I'm greatly disappointed that my user NEEDS to have a password. This is incredibly inconvenient. I would like to be able to hit the power button on my machine and walk away and do something else and when I get back its ready to go, not have to log in with a password partway threw the setup. Not only that, but it makes the user password and the super user the same? Its only asked me to make one password and when preforming functions were I should need root, i just enter the same password. What's the point of that? Doesn't that go against the who reason for having a password, if you know the regular password to get into the machine, you have the password to make blanket changes? What's up with that?

I did get my Logitech marble mouse to almost work right, which I never did to in a year of Mandriva, but just a quick edit of the Xconfig file. An exact edit that I had tried several times on Mandriva and never worked at all, granted it was some code I had found on an old Ubunutu forum, but X is X, isn't it? Oh well.

What I am surprised on is that I can't seem to access my Bluetooth dongle at all, I work for a bluetooth company, so even in my spare time I"ve become sorta bluetooth nerd, and how much everything else "just works" I"m surprised I can't seem to get it to do ANYTHING with bluetooth, even though I've installed all the Bluetooth protocols that aren't dependent on the KDE libraries. I digress, I think I will address my Bluetooth issues in its own post.

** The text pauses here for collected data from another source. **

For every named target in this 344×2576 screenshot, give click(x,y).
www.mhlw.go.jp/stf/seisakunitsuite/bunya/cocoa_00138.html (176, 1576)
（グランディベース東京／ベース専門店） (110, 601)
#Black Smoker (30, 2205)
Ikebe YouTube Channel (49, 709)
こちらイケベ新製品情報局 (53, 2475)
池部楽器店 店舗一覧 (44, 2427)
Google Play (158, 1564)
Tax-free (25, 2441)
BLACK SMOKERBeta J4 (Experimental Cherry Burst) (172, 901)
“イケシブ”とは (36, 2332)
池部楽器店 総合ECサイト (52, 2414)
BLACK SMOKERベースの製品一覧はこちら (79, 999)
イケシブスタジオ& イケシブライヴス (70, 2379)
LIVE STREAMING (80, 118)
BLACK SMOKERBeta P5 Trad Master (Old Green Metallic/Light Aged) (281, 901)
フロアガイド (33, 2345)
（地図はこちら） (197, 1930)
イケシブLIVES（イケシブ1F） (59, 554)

Anyway I know there's been a lot of rambling here. I'll finish off by saying one of the things I liked best about Mandriva was how quickly and politely any post I ever put on the forum was resounded to. I guess this is my first post and I will see how you respond, Ubuntu community.

wolfen69
October 7th, 2008, 06:43 AM
welcome to ubuntu. hope you enjoy it.

karellen
October 7th, 2008, 07:00 AM
keep in mind that if you were using such an old version of Mandriva (2007) the repos won't have the latest packages. this goes for any distro

SomeGuyDude
October 7th, 2008, 08:24 AM
The only difference I noticed between GNOME and XFCE was that XFCE was missing some stuff. That's really it, and I've tried it out multiple times.